PERISTIWA | 19 Agustus 2019 22:24 Reporter : Merdeka

Merdeka.com - Komisi Pemberantasan Korupsi (KPK) terus mengembangkan kasus dugaan suap pengadaan pesawat dan mesin pesawat dari Airbus SAS dan Rolls-Royce PLCC pada PT Garuda Indonesia. Juru Bicara KPK Febri Diansyah mengatakan, tim lembaga antirasuah sudah mengidentifikasi dugaan suap lainnya terkait pembelian pesawat Airbus, ATR (Avions de Transport Regional) dan pesawat Bombardier.

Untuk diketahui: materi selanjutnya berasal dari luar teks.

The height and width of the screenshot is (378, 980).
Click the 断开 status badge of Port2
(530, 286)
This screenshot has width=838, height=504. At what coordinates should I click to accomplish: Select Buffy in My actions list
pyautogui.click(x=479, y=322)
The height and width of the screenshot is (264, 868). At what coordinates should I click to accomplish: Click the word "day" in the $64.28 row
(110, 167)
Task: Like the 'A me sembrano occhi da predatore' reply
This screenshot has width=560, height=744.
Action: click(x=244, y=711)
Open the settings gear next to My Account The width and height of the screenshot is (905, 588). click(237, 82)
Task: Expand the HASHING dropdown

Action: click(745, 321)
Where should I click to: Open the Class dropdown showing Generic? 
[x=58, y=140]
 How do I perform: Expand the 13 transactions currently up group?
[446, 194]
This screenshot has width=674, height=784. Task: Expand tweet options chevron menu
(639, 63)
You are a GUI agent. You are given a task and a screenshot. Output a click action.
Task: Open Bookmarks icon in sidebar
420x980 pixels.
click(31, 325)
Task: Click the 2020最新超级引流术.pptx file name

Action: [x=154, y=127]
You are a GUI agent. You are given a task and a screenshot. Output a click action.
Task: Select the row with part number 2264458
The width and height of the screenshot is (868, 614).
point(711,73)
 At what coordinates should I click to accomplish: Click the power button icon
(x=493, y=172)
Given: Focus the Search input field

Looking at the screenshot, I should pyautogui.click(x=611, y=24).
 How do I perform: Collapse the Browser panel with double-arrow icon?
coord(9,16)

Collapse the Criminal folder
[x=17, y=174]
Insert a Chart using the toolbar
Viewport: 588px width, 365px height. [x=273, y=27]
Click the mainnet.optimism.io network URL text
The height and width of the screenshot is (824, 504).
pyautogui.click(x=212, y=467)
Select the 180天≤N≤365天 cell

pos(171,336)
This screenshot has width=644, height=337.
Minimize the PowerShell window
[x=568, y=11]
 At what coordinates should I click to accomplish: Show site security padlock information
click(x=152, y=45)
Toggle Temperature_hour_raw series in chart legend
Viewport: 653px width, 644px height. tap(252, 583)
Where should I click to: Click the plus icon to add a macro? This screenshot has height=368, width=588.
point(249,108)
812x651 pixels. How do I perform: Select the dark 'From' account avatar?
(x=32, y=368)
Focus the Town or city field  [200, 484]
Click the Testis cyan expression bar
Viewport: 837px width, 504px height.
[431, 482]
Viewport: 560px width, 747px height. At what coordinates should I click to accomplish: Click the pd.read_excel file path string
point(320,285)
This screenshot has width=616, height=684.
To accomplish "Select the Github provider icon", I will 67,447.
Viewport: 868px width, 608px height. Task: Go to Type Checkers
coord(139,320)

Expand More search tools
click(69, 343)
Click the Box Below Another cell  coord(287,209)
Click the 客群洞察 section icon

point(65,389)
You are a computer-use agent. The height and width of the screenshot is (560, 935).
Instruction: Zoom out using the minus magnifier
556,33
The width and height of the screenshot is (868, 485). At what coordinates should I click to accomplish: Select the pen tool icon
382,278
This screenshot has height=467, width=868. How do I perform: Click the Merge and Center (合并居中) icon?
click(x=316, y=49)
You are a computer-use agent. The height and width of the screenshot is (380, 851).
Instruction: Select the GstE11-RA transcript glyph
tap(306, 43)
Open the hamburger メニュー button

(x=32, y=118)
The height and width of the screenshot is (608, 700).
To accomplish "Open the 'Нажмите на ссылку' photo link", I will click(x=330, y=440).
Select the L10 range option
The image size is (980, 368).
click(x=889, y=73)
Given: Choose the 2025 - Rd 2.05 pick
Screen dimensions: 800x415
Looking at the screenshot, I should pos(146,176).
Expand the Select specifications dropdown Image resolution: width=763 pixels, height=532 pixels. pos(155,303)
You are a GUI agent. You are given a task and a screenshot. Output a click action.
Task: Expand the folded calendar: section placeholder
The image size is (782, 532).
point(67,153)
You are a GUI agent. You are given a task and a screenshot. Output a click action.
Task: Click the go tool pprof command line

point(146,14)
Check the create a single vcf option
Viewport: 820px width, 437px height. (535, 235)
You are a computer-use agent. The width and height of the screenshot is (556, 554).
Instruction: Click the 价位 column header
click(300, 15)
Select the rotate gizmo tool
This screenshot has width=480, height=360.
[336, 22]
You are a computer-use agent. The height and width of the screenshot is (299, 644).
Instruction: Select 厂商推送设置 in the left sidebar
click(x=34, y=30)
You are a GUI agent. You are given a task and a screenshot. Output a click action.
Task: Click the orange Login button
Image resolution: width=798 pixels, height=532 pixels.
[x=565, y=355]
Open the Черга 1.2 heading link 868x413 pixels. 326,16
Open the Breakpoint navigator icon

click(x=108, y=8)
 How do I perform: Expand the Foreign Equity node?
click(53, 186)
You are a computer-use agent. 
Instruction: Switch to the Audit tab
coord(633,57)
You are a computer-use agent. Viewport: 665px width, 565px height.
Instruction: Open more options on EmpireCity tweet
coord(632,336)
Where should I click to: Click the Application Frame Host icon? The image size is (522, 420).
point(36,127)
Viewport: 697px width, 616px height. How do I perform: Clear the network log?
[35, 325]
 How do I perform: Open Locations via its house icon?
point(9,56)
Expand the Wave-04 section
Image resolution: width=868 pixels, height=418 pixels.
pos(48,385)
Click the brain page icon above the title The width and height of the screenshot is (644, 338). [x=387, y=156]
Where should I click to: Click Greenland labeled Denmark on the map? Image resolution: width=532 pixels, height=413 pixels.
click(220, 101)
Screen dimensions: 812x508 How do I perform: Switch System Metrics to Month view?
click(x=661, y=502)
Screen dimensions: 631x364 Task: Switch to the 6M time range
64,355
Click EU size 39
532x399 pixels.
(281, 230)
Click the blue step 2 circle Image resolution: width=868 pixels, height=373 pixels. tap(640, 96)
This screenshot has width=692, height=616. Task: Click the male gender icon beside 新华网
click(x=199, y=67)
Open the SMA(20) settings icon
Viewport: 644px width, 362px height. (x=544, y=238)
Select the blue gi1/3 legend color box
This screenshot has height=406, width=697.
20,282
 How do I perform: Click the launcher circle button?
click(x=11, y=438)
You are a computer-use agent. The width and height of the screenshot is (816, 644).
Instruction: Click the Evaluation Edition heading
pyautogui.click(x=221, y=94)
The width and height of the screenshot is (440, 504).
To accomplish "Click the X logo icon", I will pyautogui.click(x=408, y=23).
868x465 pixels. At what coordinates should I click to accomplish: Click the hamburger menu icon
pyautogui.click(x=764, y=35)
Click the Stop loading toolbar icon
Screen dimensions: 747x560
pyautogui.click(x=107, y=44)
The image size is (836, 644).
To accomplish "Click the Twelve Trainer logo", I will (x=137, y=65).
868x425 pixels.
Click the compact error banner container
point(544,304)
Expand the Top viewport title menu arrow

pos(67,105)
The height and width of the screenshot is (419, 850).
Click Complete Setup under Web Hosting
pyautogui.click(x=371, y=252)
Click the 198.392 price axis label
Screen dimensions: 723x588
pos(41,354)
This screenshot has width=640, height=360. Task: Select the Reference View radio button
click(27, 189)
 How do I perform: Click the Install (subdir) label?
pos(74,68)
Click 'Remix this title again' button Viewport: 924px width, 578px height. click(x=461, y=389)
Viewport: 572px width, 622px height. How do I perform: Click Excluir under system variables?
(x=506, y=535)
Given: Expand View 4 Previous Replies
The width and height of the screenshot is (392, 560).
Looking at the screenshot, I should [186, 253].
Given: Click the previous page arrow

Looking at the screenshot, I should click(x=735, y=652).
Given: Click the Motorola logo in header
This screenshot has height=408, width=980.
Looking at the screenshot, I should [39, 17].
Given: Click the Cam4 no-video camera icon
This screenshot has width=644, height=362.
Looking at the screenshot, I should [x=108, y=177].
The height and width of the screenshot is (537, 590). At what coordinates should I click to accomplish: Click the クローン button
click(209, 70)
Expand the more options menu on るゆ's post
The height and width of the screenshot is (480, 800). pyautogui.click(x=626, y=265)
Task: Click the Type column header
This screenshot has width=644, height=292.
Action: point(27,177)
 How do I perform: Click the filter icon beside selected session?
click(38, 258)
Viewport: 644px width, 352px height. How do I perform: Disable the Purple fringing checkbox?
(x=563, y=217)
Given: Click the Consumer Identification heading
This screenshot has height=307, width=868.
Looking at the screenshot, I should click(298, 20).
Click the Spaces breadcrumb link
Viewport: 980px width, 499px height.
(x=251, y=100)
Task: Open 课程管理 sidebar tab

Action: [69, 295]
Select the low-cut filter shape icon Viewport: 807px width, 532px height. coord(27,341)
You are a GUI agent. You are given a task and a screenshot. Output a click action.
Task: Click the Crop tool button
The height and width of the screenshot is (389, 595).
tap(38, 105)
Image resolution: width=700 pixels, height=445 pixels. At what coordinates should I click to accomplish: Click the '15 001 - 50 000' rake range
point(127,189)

"Total nilai suap yang mengalir pada sejumlah pihak, termasuk tersangka yang telah teridentifikasi sampai saat ini adalah sekitar Rp 100 miliar dalam bentuk berbagai mata uang, mulai dari Rupiah, USD, EURO, dan SGD," ujar Febri di Gedung KPK, Kuningan, Jakarta Selatan, Senin (19/8).

Dalam kasus ini, KPK menetapkan mantan Dirut PT Garuda Indonesia Emirsyah Satar, dan Direktur Teknik dan Pengelolaan Armada PT Garuda Indonesia (Persero) tahun 2007-2012 Hadinoto Soedigno tersangka kasus dugaan suap pengadaan mesin dan pesawat di PT Garuda Indonesia.

Keduanya diduga menerima suap dari Beneficial Owner Connaught International Pte Ltd Soetikno Soedarjo yang juga pendiri PT Mugi Rekso Abadi (MRA).

Soetikno memberi Rp5,79 miliar kepada Emirsyah untuk pembayaran rumah di Pondok Indah, USD 680 ribu dan EUR 1,02 juta yang dikirim ke rekening perusahaan milik Emirsyah di Singapura, dan SGD 1,2 juta untuk pelunasan apartemen milik Emirsyah di Singapura.

Sedangkan untuk Hadinoto, Soetikno memberi USD 2,3 juta dan EUR 477 ribu yang dikirim ke rekening Hadinoto di Singapura.

Selain dijerat tersangka suap, Emirsyah Satar dan Soetikno Soedardjo dijerat dengan tindak pidana pencucian uang (TPPU).

Reporter: Fachrur Rozie

Sumber: Liputan6.com

Baca juga:
Diperiksa KPK, Penyanyi Iis Sugianto Dicecar Soal Jual Rumah dengan Emirsyah Satar
KPK Cecar Dirut PT Angkasa Pura II Terkait Pengadaan BHS
KPK Telisik Aliran Suap Eks Dirut Garuda Indonesia Emirsyah Satar
KPK Sebut Penanganan Kasus Suap Garuda Indonesia Sulit Karena Libatkan Banyak Negara
Reaksi Wajah Soetikno Soedarjo Saat Ditahan KPK Terkait Suap Mesin Pesawat
KPK Sita Rumah Rp5,9 M dan Apartemen di Singapura Milik Emirsyah Satar

(mdk/eko)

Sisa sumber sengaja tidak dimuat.